I was overwhelmed by the first half of this anthology and would have given it five stars. The second half brought the overall quality down. The stories are best as long as Rajaniemi’s imagination carries the tale. But when they need an easier style or when emotions and characters need to drive the narration, his stories sometimes lack – the plot is driven forward, leaving characters behind. Rajaniemi’s vivid imagination isn’t the only outshining factor – he also varies narration style and experiments a bit in structure (not always succeeding, e.g. with Invisible Planets).

I’d fully recommend this collection – as an introduction to the author you might want to cherry-pick a couple of stories, as a hardcore fan you’ll want to read the whole thing.

Finally, let me thank Tachyon Publishing for providing an ARC.

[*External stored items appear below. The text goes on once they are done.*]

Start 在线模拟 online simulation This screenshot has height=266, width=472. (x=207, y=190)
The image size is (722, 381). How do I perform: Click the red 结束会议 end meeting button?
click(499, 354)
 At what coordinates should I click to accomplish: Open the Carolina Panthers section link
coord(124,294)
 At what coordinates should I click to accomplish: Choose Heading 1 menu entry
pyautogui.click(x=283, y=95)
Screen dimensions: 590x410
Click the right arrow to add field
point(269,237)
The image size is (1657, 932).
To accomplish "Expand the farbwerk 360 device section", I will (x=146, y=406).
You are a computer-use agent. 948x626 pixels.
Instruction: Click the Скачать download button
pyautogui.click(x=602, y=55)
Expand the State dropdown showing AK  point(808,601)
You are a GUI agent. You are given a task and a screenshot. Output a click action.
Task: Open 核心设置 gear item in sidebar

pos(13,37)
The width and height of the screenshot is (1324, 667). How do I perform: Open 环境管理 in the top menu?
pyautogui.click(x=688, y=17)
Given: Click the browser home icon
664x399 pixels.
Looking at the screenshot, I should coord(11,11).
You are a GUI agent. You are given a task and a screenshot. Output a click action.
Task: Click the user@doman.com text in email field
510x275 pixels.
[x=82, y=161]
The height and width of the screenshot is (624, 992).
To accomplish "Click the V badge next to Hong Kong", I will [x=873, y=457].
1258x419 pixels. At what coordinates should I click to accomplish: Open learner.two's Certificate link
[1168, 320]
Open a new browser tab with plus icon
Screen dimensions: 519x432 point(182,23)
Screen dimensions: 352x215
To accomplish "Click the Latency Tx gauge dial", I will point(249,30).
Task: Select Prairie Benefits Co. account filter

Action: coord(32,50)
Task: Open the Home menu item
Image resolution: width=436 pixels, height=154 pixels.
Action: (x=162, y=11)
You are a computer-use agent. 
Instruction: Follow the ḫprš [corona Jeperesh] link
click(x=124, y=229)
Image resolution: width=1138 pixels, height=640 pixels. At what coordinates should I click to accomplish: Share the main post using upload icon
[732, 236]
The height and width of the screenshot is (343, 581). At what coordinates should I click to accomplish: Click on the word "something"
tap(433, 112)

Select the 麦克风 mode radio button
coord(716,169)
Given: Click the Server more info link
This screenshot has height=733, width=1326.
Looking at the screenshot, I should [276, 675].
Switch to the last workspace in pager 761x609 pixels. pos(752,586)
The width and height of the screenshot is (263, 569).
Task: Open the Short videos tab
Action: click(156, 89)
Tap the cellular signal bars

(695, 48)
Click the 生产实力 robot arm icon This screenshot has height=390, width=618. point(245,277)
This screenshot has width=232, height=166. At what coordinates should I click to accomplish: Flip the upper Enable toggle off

My favourite ★★★★★ stories were

  • Deus Ex Homine
  • His Master’s Voice
  • Unused Tomorrows and Other Stories (Microstories)

Zero or ★ for me were

  • Ghost Dogs
  • Snow White Is Dead

Contents:

  • ★★★★★ • Deus Ex Homine • 2005 • posthuman ex-god meets lover • review
  • ★★★★1/2 • The Server and the Dragon • 2005 • interstellar router creates baby universe and meets a dragon • review
  • ★★★1/2 • Tyche and the Ants • 2012 • warded girl faces kidnappers on the moon • review 
  • ★★★ • The Haunting of Apollo A7LB • 2015 • seemstress reworks a haunted spacesuit •  review
  • ★★★★★ • His Master’s Voice •  2008 • dog rescues master  •   review
  • ★★★ • Elegy for a Young Elk •  2010 • former poet goes on a quest with his sentient bear  • review
  • ★★★ • The Jugaad Cathedral •  2012 • minecrafting and reality • review
  • ★★★ • Fisher of Men • 2006 • weird fantasy • review
  • ★★ • Invisible Planets • 2014 experimental structure mainly • review
  • ★ • Ghost Dogs 2014 • coming-of-age • review
  • ★★ • The Viper Blanket • 2006 •  weird fantasy featuring a pagan cult’s human sacrifices in modern times, witnessed from a Finnish angle: An old man discovers that family blood is not the thickest. I didn’t connect to the story
  • ★★1/2 • Paris, in Love • 2006 • Rajaniemi expresses his love for Paris, embedding it in a sort of weird story where he visits Paris and when returning finds the city in his Lappland home. If you love Paris like me, this brings up holiday feelings. But for a story it isn’t enough.
  • ★★ • Topsight • 2006 • How long does it take to die in the virtual world? •  review
  • ★★ • The Oldest Game / (orig.: Barley Child) • 2006 • suicide turns drinking game: a betrayed, abandoned man seeks death, connects to his home soil, goes into a drinking game with an earth god. Weak start heading for a culturally rich setting with Finnish sauna, alcohol, mythology. Predictable end.
  • ★★ • Shibuya no Love • 2003 • One of earliest works, Rajaniemi tested his skills in this near future SF story, all a bow to Haruki Murakami: A futuristic gadget helps a Finnish girl find a boyfriend in Tokyo. Clumsy dialogues and an exaggerated Japanese setting with its fetishism are the negative sides. But I liked the mix of cultures, the characterizations, and the extrapolation of today’s gadgets.
  • ★★1/2 • Satan’s Typist • 2011 • Three page story as fast as the first paragraph’s rhythm. Title gives away too much.
  • ★★★★ • Skywalker of Earth • 2015 • Longest story in the collection. Pulpish space opera transported to quantum continuum: Some old guys from the 30s find an immensely advanced machine culture. Now they fight out their old battle on a galactic scope. Great characterization of these old, grumpy geezers and their old resentments passed to a futuristic setting. Weak dialogues contrasted by innovative setting.
  • ★ • Snow White Is Dead • 2012 • Neurofiction: Like in a choose-your-adventure this story automatically adapts to your wishes using a gadget. I don’t have it, so the linearized version presenting the average path taken by users doesn’t work for me. Neither do I like the experiment: I want to stomach the whole Buddenbrock, Moby Dick, Lord of the Rings, not the abbreviations I’d have taken out of a whim.
  • ★★★★★ • Unused Tomorrows and Other Stories • 2008 •  A handful of standalone microstories fitting in a tweed. Similarly, two space opera microstory series featuring a half-mummy detective. I’ve never been exposed to this kind of story but like it immensely. Can’t say if Rajaniemi’s are exceptional in this format but I loved them all. His inventiveness shines here!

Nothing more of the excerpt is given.